> **Saved entries**:
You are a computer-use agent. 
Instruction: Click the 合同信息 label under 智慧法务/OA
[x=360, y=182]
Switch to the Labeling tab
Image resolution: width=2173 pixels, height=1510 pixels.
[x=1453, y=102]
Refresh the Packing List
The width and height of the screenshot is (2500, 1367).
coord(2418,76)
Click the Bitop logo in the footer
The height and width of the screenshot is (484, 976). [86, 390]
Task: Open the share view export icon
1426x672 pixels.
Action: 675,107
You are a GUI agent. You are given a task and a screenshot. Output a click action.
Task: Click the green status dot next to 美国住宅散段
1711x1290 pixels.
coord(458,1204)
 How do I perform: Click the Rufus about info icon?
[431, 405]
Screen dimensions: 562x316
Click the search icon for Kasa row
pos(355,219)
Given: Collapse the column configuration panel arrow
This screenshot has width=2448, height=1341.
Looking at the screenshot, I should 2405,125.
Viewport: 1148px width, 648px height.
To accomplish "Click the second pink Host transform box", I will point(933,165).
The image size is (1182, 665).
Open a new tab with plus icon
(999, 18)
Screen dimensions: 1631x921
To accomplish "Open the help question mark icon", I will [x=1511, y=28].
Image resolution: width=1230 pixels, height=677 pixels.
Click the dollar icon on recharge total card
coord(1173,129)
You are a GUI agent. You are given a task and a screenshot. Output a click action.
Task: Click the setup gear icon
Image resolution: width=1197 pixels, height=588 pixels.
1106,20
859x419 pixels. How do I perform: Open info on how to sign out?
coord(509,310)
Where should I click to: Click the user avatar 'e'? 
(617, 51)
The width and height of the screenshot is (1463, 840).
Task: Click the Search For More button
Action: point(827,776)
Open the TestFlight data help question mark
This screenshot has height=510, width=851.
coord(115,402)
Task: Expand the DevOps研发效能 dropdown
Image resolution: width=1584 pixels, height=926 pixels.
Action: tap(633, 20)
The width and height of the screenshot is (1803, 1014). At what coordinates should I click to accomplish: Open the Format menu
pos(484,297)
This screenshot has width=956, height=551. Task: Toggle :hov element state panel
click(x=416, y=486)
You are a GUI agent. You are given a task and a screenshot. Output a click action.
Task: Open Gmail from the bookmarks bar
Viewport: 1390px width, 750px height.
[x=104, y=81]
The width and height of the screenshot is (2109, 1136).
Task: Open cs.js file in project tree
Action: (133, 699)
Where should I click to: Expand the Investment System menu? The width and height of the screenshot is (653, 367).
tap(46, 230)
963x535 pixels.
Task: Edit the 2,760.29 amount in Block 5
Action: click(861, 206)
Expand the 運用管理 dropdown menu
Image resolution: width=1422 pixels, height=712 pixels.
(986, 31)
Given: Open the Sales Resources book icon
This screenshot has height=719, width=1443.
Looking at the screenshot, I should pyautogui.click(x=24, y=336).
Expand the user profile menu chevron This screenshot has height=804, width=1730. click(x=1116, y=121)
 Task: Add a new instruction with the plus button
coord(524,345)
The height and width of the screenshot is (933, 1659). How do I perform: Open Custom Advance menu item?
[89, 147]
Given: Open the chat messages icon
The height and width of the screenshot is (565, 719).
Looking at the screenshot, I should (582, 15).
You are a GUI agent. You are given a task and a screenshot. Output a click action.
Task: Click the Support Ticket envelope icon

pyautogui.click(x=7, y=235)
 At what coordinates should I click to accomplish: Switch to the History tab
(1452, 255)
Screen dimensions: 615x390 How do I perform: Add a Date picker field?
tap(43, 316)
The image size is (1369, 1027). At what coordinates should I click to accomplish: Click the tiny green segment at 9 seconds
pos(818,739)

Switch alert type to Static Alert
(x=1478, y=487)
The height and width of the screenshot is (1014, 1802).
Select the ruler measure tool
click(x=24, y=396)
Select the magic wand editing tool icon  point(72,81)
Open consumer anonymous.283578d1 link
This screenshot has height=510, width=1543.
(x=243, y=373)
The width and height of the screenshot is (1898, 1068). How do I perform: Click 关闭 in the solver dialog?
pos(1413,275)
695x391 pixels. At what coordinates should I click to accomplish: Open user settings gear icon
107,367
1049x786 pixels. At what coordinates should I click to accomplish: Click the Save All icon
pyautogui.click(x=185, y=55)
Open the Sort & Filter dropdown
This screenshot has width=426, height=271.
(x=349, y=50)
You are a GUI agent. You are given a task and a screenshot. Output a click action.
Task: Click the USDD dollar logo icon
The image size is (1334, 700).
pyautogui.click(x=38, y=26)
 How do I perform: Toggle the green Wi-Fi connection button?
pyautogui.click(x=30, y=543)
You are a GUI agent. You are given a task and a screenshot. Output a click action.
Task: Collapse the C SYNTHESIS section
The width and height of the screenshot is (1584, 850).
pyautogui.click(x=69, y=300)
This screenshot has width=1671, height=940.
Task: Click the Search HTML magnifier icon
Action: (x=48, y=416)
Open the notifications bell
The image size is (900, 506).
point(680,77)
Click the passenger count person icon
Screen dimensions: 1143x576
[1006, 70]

> **Exercise requirements**: Each record above is to be restated word for word.

> **Answer area**:
You are a computer-use agent. 
Instruction: Click the 合同信息 label under 智慧法务/OA
[x=360, y=182]
Switch to the Labeling tab
Image resolution: width=2173 pixels, height=1510 pixels.
[x=1453, y=102]
Refresh the Packing List
The width and height of the screenshot is (2500, 1367).
coord(2418,76)
Click the Bitop logo in the footer
The height and width of the screenshot is (484, 976). [86, 390]
Task: Open the share view export icon
1426x672 pixels.
Action: 675,107
You are a GUI agent. You are given a task and a screenshot. Output a click action.
Task: Click the green status dot next to 美国住宅散段
1711x1290 pixels.
coord(458,1204)
 How do I perform: Click the Rufus about info icon?
[431, 405]
Screen dimensions: 562x316
Click the search icon for Kasa row
pos(355,219)
Given: Collapse the column configuration panel arrow
This screenshot has width=2448, height=1341.
Looking at the screenshot, I should 2405,125.
Viewport: 1148px width, 648px height.
To accomplish "Click the second pink Host transform box", I will point(933,165).
The image size is (1182, 665).
Open a new tab with plus icon
(999, 18)
Screen dimensions: 1631x921
To accomplish "Open the help question mark icon", I will [x=1511, y=28].
Image resolution: width=1230 pixels, height=677 pixels.
Click the dollar icon on recharge total card
coord(1173,129)
You are a GUI agent. You are given a task and a screenshot. Output a click action.
Task: Click the setup gear icon
Image resolution: width=1197 pixels, height=588 pixels.
1106,20
859x419 pixels. How do I perform: Open info on how to sign out?
coord(509,310)
Where should I click to: Click the user avatar 'e'? 
(617, 51)
The width and height of the screenshot is (1463, 840).
Task: Click the Search For More button
Action: point(827,776)
Open the TestFlight data help question mark
This screenshot has height=510, width=851.
coord(115,402)
Task: Expand the DevOps研发效能 dropdown
Image resolution: width=1584 pixels, height=926 pixels.
Action: tap(633, 20)
The width and height of the screenshot is (1803, 1014). At what coordinates should I click to accomplish: Open the Format menu
pos(484,297)
This screenshot has width=956, height=551. Task: Toggle :hov element state panel
click(x=416, y=486)
You are a GUI agent. You are given a task and a screenshot. Output a click action.
Task: Open Gmail from the bookmarks bar
Viewport: 1390px width, 750px height.
[x=104, y=81]
The width and height of the screenshot is (2109, 1136).
Task: Open cs.js file in project tree
Action: (133, 699)
Where should I click to: Expand the Investment System menu? The width and height of the screenshot is (653, 367).
tap(46, 230)
963x535 pixels.
Task: Edit the 2,760.29 amount in Block 5
Action: click(861, 206)
Expand the 運用管理 dropdown menu
Image resolution: width=1422 pixels, height=712 pixels.
(986, 31)
Given: Open the Sales Resources book icon
This screenshot has height=719, width=1443.
Looking at the screenshot, I should pyautogui.click(x=24, y=336).
Expand the user profile menu chevron This screenshot has height=804, width=1730. click(x=1116, y=121)
 Task: Add a new instruction with the plus button
coord(524,345)
The height and width of the screenshot is (933, 1659). How do I perform: Open Custom Advance menu item?
[89, 147]
Given: Open the chat messages icon
The height and width of the screenshot is (565, 719).
Looking at the screenshot, I should (582, 15).
You are a GUI agent. You are given a task and a screenshot. Output a click action.
Task: Click the Support Ticket envelope icon

pyautogui.click(x=7, y=235)
 At what coordinates should I click to accomplish: Switch to the History tab
(1452, 255)
Screen dimensions: 615x390 How do I perform: Add a Date picker field?
tap(43, 316)
The image size is (1369, 1027). At what coordinates should I click to accomplish: Click the tiny green segment at 9 seconds
pos(818,739)

Switch alert type to Static Alert
(x=1478, y=487)
The height and width of the screenshot is (1014, 1802).
Select the ruler measure tool
click(x=24, y=396)
Select the magic wand editing tool icon  point(72,81)
Open consumer anonymous.283578d1 link
This screenshot has height=510, width=1543.
(x=243, y=373)
The width and height of the screenshot is (1898, 1068). How do I perform: Click 关闭 in the solver dialog?
pos(1413,275)
695x391 pixels. At what coordinates should I click to accomplish: Open user settings gear icon
107,367
1049x786 pixels. At what coordinates should I click to accomplish: Click the Save All icon
pyautogui.click(x=185, y=55)
Open the Sort & Filter dropdown
This screenshot has width=426, height=271.
(x=349, y=50)
You are a GUI agent. You are given a task and a screenshot. Output a click action.
Task: Click the USDD dollar logo icon
The image size is (1334, 700).
pyautogui.click(x=38, y=26)
 How do I perform: Toggle the green Wi-Fi connection button?
pyautogui.click(x=30, y=543)
You are a GUI agent. You are given a task and a screenshot. Output a click action.
Task: Collapse the C SYNTHESIS section
The width and height of the screenshot is (1584, 850).
pyautogui.click(x=69, y=300)
This screenshot has width=1671, height=940.
Task: Click the Search HTML magnifier icon
Action: (x=48, y=416)
Open the notifications bell
The image size is (900, 506).
point(680,77)
Click the passenger count person icon
Screen dimensions: 1143x576
[1006, 70]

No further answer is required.